[Collected data entries]
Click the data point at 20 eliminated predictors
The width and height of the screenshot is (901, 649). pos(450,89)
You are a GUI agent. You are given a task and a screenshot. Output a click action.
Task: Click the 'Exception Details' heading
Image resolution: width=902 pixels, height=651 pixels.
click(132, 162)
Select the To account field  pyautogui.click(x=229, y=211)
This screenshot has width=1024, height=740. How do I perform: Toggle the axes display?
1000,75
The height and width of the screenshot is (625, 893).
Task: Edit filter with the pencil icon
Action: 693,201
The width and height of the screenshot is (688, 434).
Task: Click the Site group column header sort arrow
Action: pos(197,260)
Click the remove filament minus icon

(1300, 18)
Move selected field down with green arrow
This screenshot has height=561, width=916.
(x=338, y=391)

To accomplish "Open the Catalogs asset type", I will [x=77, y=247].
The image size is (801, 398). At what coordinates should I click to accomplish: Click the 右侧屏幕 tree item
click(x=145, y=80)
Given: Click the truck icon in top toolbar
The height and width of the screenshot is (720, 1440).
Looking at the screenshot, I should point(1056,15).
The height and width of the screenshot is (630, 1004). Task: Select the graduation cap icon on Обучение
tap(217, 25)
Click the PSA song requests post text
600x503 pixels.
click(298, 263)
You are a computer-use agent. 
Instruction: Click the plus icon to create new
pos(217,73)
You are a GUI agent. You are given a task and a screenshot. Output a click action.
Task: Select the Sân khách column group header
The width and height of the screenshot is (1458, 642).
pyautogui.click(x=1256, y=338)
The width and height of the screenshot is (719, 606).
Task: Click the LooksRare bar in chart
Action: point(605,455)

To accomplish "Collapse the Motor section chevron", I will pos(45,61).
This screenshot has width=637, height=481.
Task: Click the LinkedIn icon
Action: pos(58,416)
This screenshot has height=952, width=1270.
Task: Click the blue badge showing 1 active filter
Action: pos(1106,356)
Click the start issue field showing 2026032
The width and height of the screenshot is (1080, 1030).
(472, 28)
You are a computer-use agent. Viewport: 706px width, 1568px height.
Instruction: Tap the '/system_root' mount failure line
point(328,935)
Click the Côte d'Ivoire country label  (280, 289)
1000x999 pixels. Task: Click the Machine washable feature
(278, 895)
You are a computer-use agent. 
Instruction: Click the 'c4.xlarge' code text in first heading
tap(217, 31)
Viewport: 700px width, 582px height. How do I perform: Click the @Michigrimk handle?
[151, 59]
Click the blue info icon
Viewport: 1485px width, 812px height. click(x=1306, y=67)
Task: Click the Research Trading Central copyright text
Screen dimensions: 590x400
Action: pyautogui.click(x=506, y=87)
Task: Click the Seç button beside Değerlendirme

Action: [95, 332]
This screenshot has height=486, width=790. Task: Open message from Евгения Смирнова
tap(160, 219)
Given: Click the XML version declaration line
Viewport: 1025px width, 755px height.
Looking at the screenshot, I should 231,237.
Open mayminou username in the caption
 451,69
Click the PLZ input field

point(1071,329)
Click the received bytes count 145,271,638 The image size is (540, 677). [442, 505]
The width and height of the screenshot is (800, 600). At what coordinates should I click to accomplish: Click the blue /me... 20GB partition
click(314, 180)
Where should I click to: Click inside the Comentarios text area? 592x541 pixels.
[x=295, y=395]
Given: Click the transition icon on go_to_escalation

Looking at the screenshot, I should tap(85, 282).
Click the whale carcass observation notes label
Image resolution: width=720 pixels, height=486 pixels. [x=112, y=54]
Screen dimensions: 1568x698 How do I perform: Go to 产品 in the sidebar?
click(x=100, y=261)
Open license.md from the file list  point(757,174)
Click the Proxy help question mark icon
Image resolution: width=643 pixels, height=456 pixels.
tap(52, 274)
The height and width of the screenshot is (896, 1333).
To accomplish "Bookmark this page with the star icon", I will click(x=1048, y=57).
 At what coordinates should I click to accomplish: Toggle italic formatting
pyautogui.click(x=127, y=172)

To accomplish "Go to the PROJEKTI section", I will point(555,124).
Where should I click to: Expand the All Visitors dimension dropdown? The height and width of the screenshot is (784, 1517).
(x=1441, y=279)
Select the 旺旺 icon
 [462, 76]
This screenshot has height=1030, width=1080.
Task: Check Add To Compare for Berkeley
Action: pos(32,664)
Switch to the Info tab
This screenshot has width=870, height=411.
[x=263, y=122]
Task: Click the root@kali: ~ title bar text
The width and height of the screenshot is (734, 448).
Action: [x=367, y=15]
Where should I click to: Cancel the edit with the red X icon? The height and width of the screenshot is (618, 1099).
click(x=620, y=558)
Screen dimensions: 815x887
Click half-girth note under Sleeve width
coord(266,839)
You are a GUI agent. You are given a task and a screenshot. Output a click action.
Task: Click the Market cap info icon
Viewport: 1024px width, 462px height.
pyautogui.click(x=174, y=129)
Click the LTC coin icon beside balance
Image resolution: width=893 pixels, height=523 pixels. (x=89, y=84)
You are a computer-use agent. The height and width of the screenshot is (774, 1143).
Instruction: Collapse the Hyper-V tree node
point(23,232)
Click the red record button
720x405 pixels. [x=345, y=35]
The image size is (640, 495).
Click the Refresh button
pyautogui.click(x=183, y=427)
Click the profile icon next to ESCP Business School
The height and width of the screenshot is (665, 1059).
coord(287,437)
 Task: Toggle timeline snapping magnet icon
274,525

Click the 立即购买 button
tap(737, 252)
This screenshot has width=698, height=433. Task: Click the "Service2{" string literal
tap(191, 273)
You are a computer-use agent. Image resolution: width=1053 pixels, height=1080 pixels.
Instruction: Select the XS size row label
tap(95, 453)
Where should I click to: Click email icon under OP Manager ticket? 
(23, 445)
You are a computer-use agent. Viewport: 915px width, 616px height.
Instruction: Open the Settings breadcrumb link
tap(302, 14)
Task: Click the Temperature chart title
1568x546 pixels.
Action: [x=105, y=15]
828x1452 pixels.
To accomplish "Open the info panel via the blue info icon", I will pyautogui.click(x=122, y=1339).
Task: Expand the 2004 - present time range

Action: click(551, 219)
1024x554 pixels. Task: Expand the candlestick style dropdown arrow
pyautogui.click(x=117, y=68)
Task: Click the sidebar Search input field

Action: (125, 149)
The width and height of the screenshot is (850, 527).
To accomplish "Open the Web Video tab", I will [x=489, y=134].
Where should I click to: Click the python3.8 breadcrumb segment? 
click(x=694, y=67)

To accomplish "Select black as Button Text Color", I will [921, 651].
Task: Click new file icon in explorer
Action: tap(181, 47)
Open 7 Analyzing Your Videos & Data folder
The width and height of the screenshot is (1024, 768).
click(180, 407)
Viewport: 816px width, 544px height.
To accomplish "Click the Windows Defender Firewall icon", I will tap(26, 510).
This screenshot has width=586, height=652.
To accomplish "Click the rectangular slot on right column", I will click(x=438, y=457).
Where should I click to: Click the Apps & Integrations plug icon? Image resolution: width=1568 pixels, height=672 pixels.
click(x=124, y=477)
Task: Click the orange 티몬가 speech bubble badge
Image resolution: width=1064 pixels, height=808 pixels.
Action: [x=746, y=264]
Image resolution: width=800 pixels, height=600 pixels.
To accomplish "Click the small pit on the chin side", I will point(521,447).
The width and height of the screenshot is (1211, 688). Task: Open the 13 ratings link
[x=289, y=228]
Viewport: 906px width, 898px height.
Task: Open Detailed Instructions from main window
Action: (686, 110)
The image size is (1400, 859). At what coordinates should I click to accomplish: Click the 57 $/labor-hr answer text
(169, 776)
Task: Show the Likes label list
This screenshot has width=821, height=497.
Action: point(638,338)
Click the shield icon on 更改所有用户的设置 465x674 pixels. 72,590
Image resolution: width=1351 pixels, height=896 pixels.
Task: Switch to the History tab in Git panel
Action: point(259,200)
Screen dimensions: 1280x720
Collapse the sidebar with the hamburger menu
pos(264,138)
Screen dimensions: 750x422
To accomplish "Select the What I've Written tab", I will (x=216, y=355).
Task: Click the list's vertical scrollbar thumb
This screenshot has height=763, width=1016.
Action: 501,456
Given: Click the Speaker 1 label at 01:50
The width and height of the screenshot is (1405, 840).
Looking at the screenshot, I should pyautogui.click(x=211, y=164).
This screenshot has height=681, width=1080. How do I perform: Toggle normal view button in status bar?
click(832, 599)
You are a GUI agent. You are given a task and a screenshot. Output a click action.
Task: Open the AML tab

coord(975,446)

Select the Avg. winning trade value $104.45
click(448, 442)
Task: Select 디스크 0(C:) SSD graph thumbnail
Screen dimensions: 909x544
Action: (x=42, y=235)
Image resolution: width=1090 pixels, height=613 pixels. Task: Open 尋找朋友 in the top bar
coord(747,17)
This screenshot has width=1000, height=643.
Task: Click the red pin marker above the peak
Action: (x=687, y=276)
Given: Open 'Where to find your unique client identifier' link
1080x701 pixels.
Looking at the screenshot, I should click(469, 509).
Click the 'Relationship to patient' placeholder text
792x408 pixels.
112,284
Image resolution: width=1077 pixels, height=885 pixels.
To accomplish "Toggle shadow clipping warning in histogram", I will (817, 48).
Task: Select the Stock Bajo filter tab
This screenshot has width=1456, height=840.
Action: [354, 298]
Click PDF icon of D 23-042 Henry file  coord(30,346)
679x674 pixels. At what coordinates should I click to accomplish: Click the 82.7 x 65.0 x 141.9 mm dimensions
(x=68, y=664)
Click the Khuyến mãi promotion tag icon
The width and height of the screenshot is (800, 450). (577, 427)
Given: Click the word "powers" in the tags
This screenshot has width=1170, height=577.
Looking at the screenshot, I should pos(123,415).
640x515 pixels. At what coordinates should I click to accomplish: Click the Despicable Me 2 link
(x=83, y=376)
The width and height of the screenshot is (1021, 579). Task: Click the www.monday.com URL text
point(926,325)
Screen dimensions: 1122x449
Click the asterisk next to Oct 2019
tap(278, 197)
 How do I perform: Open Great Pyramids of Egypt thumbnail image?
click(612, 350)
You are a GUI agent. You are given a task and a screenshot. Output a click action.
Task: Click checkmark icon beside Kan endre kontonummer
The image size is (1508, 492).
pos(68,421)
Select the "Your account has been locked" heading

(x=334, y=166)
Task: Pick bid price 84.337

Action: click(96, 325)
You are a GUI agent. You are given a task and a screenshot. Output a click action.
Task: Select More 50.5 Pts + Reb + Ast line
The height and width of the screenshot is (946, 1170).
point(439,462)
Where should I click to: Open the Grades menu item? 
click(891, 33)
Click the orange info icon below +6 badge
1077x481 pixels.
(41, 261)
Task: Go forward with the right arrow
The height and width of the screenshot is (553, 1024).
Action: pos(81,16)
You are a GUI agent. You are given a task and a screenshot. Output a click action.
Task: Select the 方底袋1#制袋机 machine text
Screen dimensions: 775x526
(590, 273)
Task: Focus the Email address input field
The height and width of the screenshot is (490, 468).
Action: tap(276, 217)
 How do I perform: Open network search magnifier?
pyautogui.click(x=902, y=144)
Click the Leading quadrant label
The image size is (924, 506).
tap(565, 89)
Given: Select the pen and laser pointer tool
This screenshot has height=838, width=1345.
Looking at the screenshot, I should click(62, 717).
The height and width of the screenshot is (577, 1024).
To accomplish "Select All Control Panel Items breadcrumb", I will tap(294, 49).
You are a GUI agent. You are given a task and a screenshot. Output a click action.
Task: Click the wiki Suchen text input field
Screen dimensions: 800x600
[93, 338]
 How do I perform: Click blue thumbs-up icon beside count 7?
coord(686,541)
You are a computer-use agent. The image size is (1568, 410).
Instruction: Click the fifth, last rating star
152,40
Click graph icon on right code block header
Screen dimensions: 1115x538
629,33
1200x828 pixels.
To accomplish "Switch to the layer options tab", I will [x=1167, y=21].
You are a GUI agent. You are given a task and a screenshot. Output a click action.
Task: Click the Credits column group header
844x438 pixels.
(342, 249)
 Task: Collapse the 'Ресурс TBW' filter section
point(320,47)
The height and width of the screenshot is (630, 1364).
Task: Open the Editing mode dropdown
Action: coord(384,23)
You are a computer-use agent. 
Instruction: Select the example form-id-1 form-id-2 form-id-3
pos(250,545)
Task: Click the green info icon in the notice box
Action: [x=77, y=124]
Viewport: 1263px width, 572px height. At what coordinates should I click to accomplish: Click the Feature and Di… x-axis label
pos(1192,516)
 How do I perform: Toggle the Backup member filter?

→ AIM OF THE EXERCISE
How many lines of the entries contain the word "list"? Only the number is wanted.

→ RESULT
3